Both companies recently raised seed rounds. Both address the same fundamental problem: the gap between booked inventory and actual utilization at existing facilities. Noteefy estimates that canceled tee times represent a roughly $1 billion problem across the industry.
The Adoption Constraint
The technology works at the facility level — but scaling requires course-by-course adoption. Each platform requires golf courses to opt in and integrate with existing booking systems. The value proposition for operators is clear: incremental revenue from inventory that would otherwise go unsold. But enterprise software adoption in golf — an industry of roughly 14,000 independent facilities with varying levels of technological sophistication — is inherently slow.
The pace of adoption will determine whether these platforms produce meaningful aggregate supply relief or remain effective only at individual facilities. The technology exists. The distribution challenge is the bottleneck.
The Takeaway
Golf's supply problem is real, measurable, and already producing demand destruction at the margins. Over 80% of surveyed golfers report difficulty booking tee times. Among those experiencing the most friction, 70% are playing fewer rounds. In an industry where rounds played is the upstream metric that drives the entire economic ecosystem, lost rounds are lost dollars — across green fees, equipment, F&B, and facility profitability.
Building new courses is a decade-long solution to a problem that exists today.
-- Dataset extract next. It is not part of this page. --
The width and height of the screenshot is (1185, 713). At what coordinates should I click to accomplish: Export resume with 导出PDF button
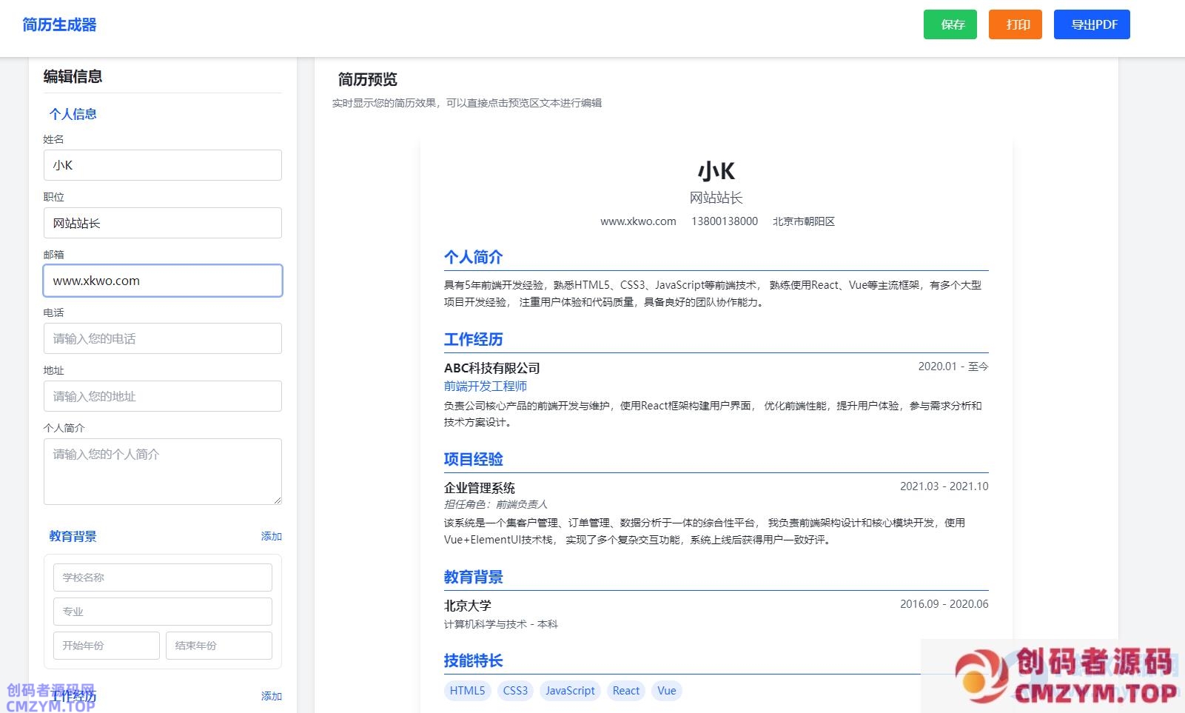click(x=1091, y=24)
Technology platforms that increase utilization of existing inventory are the most immediate lever available. An estimated $1 billion in canceled tee time revenue sits unrealized across the industry each year. The companies that capture and redistribute that inventory — and the courses that adopt the technology to do so — are positioned to unlock meaningful value from an asset base that is already operating near capacity.
Golf's growth trajectory depends on it. The demand is there. The constraint is access. And access is a solvable problem — if the industry moves fast enough to solve it.